_Task objective_: Copy out every record exactly.

★ ★ ★ ★ ★

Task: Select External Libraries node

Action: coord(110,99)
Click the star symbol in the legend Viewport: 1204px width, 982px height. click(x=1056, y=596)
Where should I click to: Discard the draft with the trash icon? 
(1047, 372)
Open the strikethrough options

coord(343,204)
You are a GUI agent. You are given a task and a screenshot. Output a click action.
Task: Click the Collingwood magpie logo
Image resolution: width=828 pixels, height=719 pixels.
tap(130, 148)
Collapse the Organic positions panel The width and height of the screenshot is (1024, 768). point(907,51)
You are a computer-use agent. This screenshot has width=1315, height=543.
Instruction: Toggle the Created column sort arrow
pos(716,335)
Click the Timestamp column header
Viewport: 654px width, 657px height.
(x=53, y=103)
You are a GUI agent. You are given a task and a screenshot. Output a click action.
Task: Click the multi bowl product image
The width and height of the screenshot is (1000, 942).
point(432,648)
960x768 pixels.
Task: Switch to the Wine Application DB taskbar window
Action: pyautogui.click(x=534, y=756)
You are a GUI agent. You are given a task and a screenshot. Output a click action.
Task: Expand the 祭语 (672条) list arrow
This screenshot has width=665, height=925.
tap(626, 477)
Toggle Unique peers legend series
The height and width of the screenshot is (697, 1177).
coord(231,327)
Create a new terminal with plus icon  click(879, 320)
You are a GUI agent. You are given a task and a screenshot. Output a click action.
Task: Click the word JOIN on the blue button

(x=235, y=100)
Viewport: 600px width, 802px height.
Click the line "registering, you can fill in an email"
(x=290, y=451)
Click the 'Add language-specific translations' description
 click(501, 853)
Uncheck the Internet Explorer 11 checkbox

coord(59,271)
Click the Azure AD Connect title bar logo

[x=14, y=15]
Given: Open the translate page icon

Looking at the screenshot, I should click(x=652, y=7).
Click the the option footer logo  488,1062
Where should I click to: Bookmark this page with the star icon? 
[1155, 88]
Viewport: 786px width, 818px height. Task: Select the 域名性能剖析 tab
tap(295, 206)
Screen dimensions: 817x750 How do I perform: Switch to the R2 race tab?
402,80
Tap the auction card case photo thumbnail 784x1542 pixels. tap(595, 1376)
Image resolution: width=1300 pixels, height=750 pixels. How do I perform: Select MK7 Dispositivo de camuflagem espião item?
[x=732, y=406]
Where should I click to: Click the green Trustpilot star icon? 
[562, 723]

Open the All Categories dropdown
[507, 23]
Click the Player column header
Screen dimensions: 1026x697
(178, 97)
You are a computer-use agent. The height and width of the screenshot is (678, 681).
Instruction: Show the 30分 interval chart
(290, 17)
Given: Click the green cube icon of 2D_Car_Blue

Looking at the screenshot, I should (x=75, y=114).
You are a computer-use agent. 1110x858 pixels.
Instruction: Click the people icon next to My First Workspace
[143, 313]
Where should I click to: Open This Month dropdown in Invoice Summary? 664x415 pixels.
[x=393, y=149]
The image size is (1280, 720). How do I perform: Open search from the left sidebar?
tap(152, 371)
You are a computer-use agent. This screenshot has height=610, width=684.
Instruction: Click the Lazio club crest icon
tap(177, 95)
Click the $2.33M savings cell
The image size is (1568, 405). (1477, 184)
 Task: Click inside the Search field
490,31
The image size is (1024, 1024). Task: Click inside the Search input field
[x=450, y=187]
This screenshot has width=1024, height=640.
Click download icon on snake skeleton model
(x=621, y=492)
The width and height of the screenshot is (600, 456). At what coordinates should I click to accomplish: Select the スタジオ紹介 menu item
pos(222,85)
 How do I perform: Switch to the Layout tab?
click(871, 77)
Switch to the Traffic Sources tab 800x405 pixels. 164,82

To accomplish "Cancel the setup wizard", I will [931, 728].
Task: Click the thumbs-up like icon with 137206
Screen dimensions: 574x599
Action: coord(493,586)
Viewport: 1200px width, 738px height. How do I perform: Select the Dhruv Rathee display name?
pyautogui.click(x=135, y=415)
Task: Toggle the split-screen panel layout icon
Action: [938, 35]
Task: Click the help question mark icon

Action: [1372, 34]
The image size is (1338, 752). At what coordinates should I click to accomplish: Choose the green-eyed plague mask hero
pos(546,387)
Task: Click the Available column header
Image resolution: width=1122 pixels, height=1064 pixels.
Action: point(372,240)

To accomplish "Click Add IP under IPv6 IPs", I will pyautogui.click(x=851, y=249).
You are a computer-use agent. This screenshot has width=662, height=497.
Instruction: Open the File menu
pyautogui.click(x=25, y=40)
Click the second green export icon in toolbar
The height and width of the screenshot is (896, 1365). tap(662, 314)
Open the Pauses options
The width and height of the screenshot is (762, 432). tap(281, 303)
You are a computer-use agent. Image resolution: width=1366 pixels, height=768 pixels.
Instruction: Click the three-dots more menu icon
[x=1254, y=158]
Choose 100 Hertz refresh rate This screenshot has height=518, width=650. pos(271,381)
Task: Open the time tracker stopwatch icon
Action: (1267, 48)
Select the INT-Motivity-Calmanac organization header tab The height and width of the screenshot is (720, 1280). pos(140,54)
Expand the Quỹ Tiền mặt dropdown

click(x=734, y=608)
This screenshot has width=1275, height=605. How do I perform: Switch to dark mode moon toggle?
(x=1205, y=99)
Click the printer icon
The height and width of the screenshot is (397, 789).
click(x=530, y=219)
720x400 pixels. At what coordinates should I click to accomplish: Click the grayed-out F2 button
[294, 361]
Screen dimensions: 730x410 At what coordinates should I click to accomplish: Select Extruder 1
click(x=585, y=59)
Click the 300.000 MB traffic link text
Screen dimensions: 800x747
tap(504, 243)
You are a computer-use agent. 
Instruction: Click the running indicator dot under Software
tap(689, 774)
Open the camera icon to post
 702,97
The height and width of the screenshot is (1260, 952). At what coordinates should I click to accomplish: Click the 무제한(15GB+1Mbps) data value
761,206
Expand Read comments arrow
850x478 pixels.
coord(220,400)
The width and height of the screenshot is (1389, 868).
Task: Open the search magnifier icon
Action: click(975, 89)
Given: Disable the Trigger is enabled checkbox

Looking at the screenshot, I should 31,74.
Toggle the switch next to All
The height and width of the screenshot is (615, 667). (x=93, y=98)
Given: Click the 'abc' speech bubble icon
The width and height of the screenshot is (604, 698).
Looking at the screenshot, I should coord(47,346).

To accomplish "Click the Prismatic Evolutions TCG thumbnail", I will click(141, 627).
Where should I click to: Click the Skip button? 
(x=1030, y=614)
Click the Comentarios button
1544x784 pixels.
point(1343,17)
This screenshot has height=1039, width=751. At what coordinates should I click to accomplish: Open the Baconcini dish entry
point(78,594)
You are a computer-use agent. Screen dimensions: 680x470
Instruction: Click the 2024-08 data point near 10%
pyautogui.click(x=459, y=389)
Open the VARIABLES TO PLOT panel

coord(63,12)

★ ★ ★ ★ ★

_Expected output_:
Task: Select External Libraries node

Action: coord(110,99)
Click the star symbol in the legend Viewport: 1204px width, 982px height. click(x=1056, y=596)
Where should I click to: Discard the draft with the trash icon? 
(1047, 372)
Open the strikethrough options

coord(343,204)
You are a GUI agent. You are given a task and a screenshot. Output a click action.
Task: Click the Collingwood magpie logo
Image resolution: width=828 pixels, height=719 pixels.
tap(130, 148)
Collapse the Organic positions panel The width and height of the screenshot is (1024, 768). point(907,51)
You are a computer-use agent. This screenshot has width=1315, height=543.
Instruction: Toggle the Created column sort arrow
pos(716,335)
Click the Timestamp column header
Viewport: 654px width, 657px height.
(x=53, y=103)
You are a GUI agent. You are given a task and a screenshot. Output a click action.
Task: Click the multi bowl product image
The width and height of the screenshot is (1000, 942).
point(432,648)
960x768 pixels.
Task: Switch to the Wine Application DB taskbar window
Action: pyautogui.click(x=534, y=756)
You are a GUI agent. You are given a task and a screenshot. Output a click action.
Task: Expand the 祭语 (672条) list arrow
This screenshot has width=665, height=925.
tap(626, 477)
Toggle Unique peers legend series
The height and width of the screenshot is (697, 1177).
coord(231,327)
Create a new terminal with plus icon  click(879, 320)
You are a GUI agent. You are given a task and a screenshot. Output a click action.
Task: Click the word JOIN on the blue button

(x=235, y=100)
Viewport: 600px width, 802px height.
Click the line "registering, you can fill in an email"
(x=290, y=451)
Click the 'Add language-specific translations' description
 click(501, 853)
Uncheck the Internet Explorer 11 checkbox

coord(59,271)
Click the Azure AD Connect title bar logo

[x=14, y=15]
Given: Open the translate page icon

Looking at the screenshot, I should click(x=652, y=7).
Click the the option footer logo  488,1062
Where should I click to: Bookmark this page with the star icon? 
[1155, 88]
Viewport: 786px width, 818px height. Task: Select the 域名性能剖析 tab
tap(295, 206)
Screen dimensions: 817x750 How do I perform: Switch to the R2 race tab?
402,80
Tap the auction card case photo thumbnail 784x1542 pixels. tap(595, 1376)
Image resolution: width=1300 pixels, height=750 pixels. How do I perform: Select MK7 Dispositivo de camuflagem espião item?
[x=732, y=406]
Where should I click to: Click the green Trustpilot star icon? 
[562, 723]

Open the All Categories dropdown
[507, 23]
Click the Player column header
Screen dimensions: 1026x697
(178, 97)
You are a computer-use agent. The height and width of the screenshot is (678, 681).
Instruction: Show the 30分 interval chart
(290, 17)
Given: Click the green cube icon of 2D_Car_Blue

Looking at the screenshot, I should (x=75, y=114).
You are a computer-use agent. 1110x858 pixels.
Instruction: Click the people icon next to My First Workspace
[143, 313]
Where should I click to: Open This Month dropdown in Invoice Summary? 664x415 pixels.
[x=393, y=149]
The image size is (1280, 720). How do I perform: Open search from the left sidebar?
tap(152, 371)
You are a computer-use agent. This screenshot has height=610, width=684.
Instruction: Click the Lazio club crest icon
tap(177, 95)
Click the $2.33M savings cell
The image size is (1568, 405). (1477, 184)
 Task: Click inside the Search field
490,31
The image size is (1024, 1024). Task: Click inside the Search input field
[x=450, y=187]
This screenshot has width=1024, height=640.
Click download icon on snake skeleton model
(x=621, y=492)
The width and height of the screenshot is (600, 456). At what coordinates should I click to accomplish: Select the スタジオ紹介 menu item
pos(222,85)
 How do I perform: Switch to the Layout tab?
click(871, 77)
Switch to the Traffic Sources tab 800x405 pixels. 164,82

To accomplish "Cancel the setup wizard", I will [931, 728].
Task: Click the thumbs-up like icon with 137206
Screen dimensions: 574x599
Action: coord(493,586)
Viewport: 1200px width, 738px height. How do I perform: Select the Dhruv Rathee display name?
pyautogui.click(x=135, y=415)
Task: Toggle the split-screen panel layout icon
Action: [938, 35]
Task: Click the help question mark icon

Action: [1372, 34]
The image size is (1338, 752). At what coordinates should I click to accomplish: Choose the green-eyed plague mask hero
pos(546,387)
Task: Click the Available column header
Image resolution: width=1122 pixels, height=1064 pixels.
Action: point(372,240)

To accomplish "Click Add IP under IPv6 IPs", I will pyautogui.click(x=851, y=249).
You are a computer-use agent. This screenshot has width=662, height=497.
Instruction: Open the File menu
pyautogui.click(x=25, y=40)
Click the second green export icon in toolbar
The height and width of the screenshot is (896, 1365). tap(662, 314)
Open the Pauses options
The width and height of the screenshot is (762, 432). tap(281, 303)
You are a computer-use agent. Image resolution: width=1366 pixels, height=768 pixels.
Instruction: Click the three-dots more menu icon
[x=1254, y=158]
Choose 100 Hertz refresh rate This screenshot has height=518, width=650. pos(271,381)
Task: Open the time tracker stopwatch icon
Action: (1267, 48)
Select the INT-Motivity-Calmanac organization header tab The height and width of the screenshot is (720, 1280). pos(140,54)
Expand the Quỹ Tiền mặt dropdown

click(x=734, y=608)
This screenshot has width=1275, height=605. How do I perform: Switch to dark mode moon toggle?
(x=1205, y=99)
Click the printer icon
The height and width of the screenshot is (397, 789).
click(x=530, y=219)
720x400 pixels. At what coordinates should I click to accomplish: Click the grayed-out F2 button
[294, 361]
Screen dimensions: 730x410 At what coordinates should I click to accomplish: Select Extruder 1
click(x=585, y=59)
Click the 300.000 MB traffic link text
Screen dimensions: 800x747
tap(504, 243)
You are a computer-use agent. 
Instruction: Click the running indicator dot under Software
tap(689, 774)
Open the camera icon to post
 702,97
The height and width of the screenshot is (1260, 952). At what coordinates should I click to accomplish: Click the 무제한(15GB+1Mbps) data value
761,206
Expand Read comments arrow
850x478 pixels.
coord(220,400)
The width and height of the screenshot is (1389, 868).
Task: Open the search magnifier icon
Action: click(975, 89)
Given: Disable the Trigger is enabled checkbox

Looking at the screenshot, I should 31,74.
Toggle the switch next to All
The height and width of the screenshot is (615, 667). (x=93, y=98)
Given: Click the 'abc' speech bubble icon
The width and height of the screenshot is (604, 698).
Looking at the screenshot, I should coord(47,346).

To accomplish "Click the Prismatic Evolutions TCG thumbnail", I will click(141, 627).
Where should I click to: Click the Skip button? 
(x=1030, y=614)
Click the Comentarios button
1544x784 pixels.
point(1343,17)
This screenshot has height=1039, width=751. At what coordinates should I click to accomplish: Open the Baconcini dish entry
point(78,594)
You are a computer-use agent. Screen dimensions: 680x470
Instruction: Click the 2024-08 data point near 10%
pyautogui.click(x=459, y=389)
Open the VARIABLES TO PLOT panel

coord(63,12)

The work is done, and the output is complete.